Seven of the patients who presented VTE in our series developed the complication while in hospital. Therefore, it is important to carry out close clinical follow-up with a high level of suspicion for early diagnosis of these complications. In four of the cases with VTE, the complication appeared after discharge. Thus, in patients with a high thrombotic risk, such as neoplastic patients in whom oncological surgery is performed, prophylaxis is recommended for 2–3 weeks after discharge.4 According to the results of two randomized studies, prolonging the duration of anticoagulation treatment beyond four weeks after surgery reduces the risk of VTE.19,20

There are more than 20 international guidelines that recommend VTE prophylaxis in high risk patients. The recent Antithrombotic Therapy and Prevention of Thrombosis guidelines from the American College of Chest Physicians (9th edition), recommends the use of LMWH, unfractionated heparin (UFH) or intermittent pneumatic pressure stockings in patients with moderate thrombotic risk.

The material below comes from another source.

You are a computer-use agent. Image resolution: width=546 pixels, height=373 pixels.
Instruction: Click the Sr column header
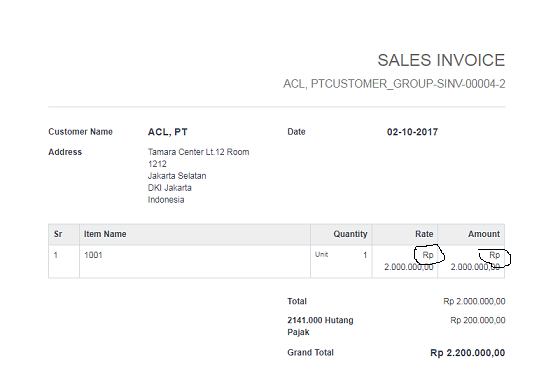pos(58,234)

For patients with high thrombotic risk and low bleeding risk, it recommends the use of LMWH, UFH and mechanical measures, with either elastic stockings or intermittent pneumatic pressure stockings. In patients with a high bleeding risk, the use of mechanical measures is recommended, preferably intermittent compression systems, until the risk of bleeding decreases and pharmacological prophylaxis can be started. In our series of patients who underwent elective thoracic surgery, routine follow-up of these anti-thrombotic prophylactic protocols based on a thrombotic risk stratification has been shown to be highly efficient, with a low prevalence of VTE (0.18%) and excellent results.

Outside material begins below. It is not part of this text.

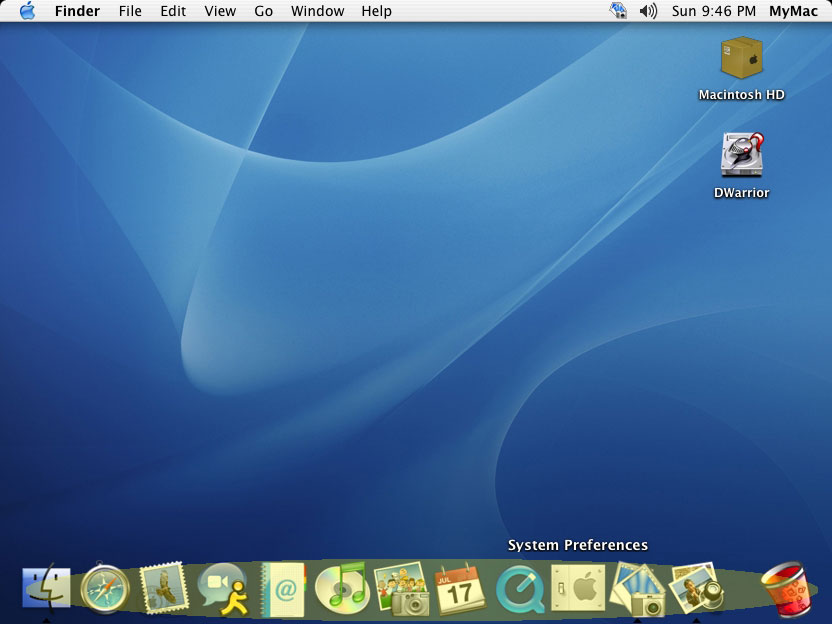Image resolution: width=832 pixels, height=624 pixels.
Task: Open the Go menu
Action: tap(263, 11)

This study has some significant limitations. Firstly, all the techniques for establishing the diagnosis of VTE were not used in all patients with radiological changes and postoperative dyspnea, so the real prevalence of VTE may be different to that described in our results. Furthermore, this is a retrospective study, so it is impossible to establish causality between the different thoracic surgery procedures and thromboembolic complications. Although data collection was prospective, there could be bias in the collection of risk factors in cases that presented the complication compared to those that did not. An active search for thromboembolic complications was carried out in all patients in the series, although autopsies were not performed on all patients, so PE could be the unsuspected cause of death in any patient who had another type of complication. Nevertheless, the results obtained in our series could be used to conduct prospective cohort studies designed to validate the risk of VTE in patients undergoing thoracic surgery procedures.

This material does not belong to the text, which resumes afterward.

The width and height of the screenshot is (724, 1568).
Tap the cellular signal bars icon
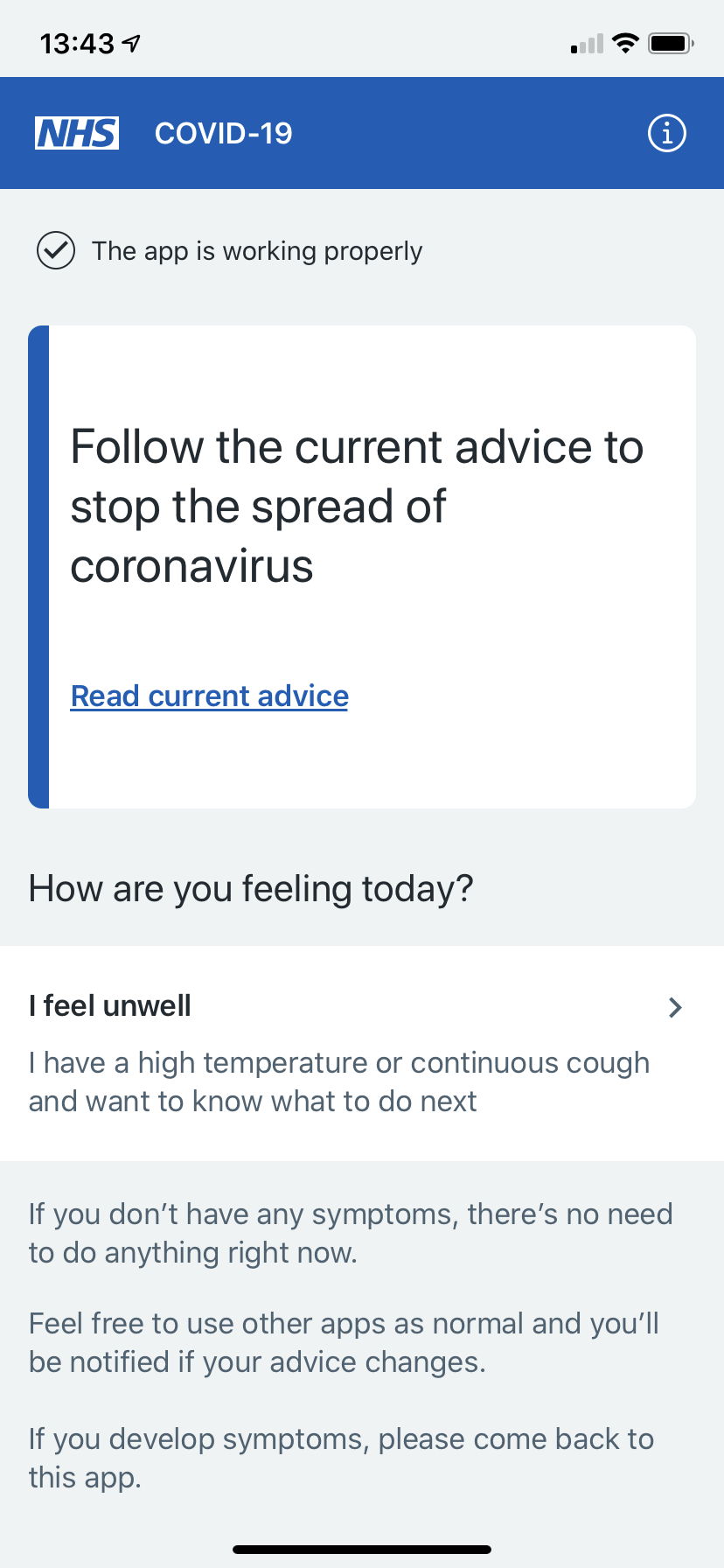click(587, 44)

Patients undergoing elective thoracic surgery have a low prevalence of VTE (0.18%), attributable to the use of anti-thrombotic prophylaxis protocols based on proper stratification of thrombotic risk. However, in patients undergoing lung resection, especially in pneumonectomies, the risk is not inconsiderable and this complication should be taken into account as a priority suspected diagnosis in patients with acute respiratory episodes. The figures may be used as reference values, as they have been extracted from a large series with prospective records and uniform diagnostic criteria.

The authors declare that they have not had any funding to conduct this study.

The authors declare that there are no conflicts of interests of any type in relation to the publication of this document.